§ **Work to complete**:
From the line that holds "The width and" to the end of the records, reproduce every line exactly. No pictures.

Stored items
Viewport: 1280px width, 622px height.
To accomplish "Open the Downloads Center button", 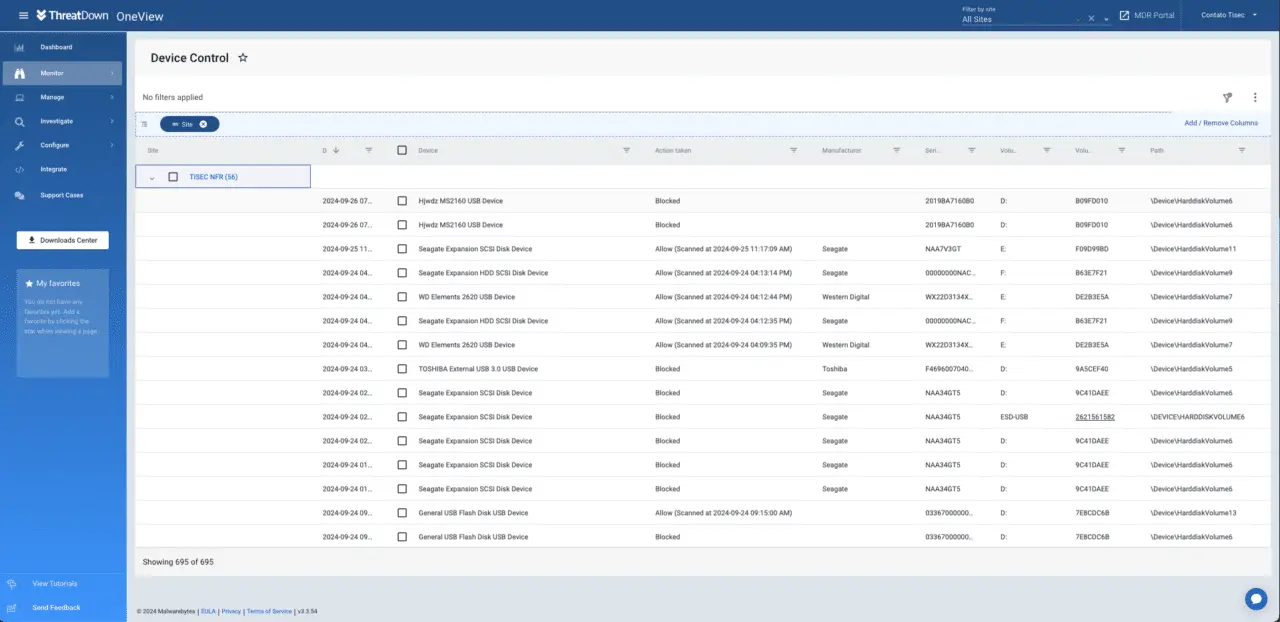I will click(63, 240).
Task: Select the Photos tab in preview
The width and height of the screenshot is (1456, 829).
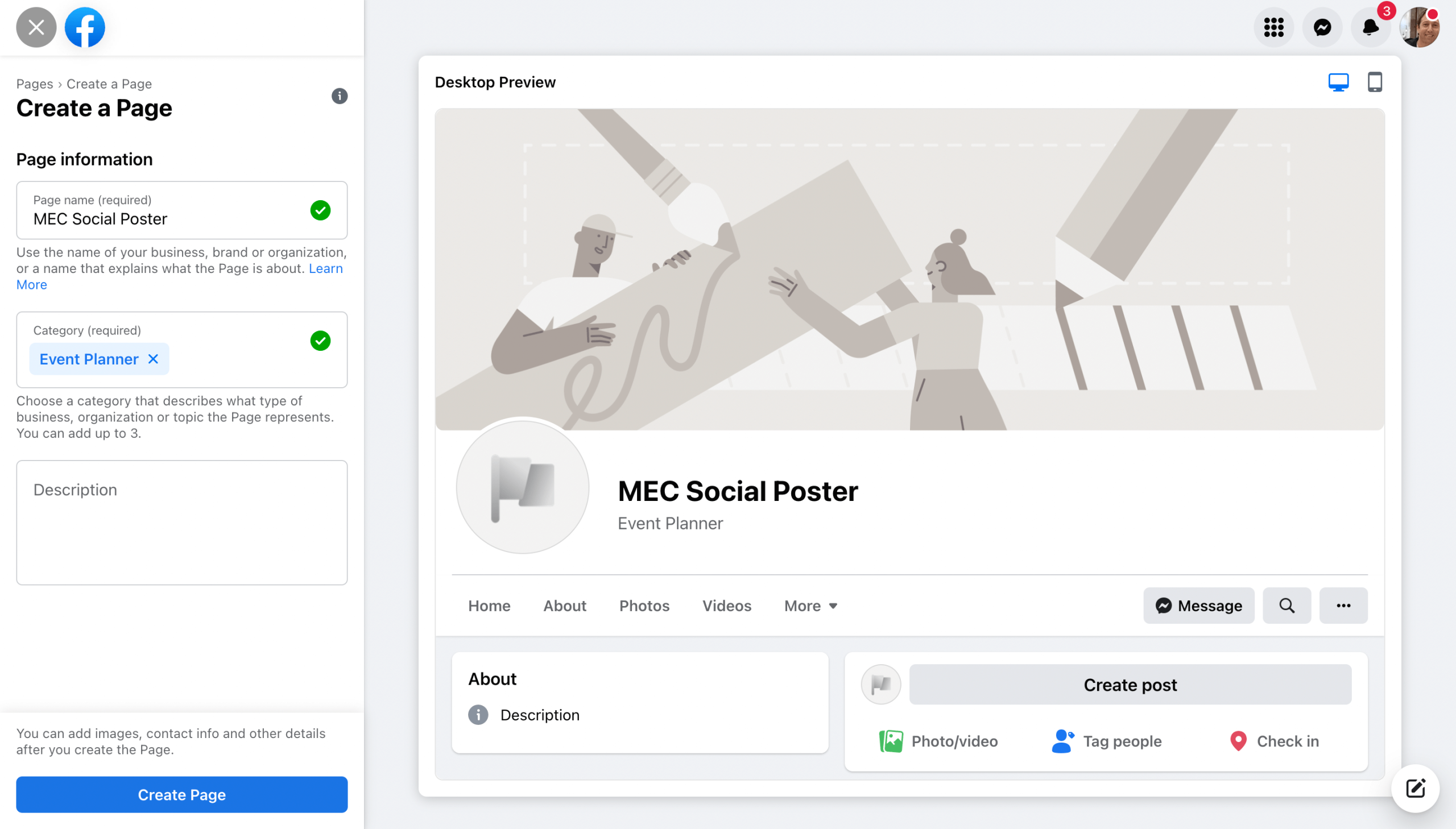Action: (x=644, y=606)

§ **Task response**:
The width and height of the screenshot is (1456, 829).
Action: (x=644, y=606)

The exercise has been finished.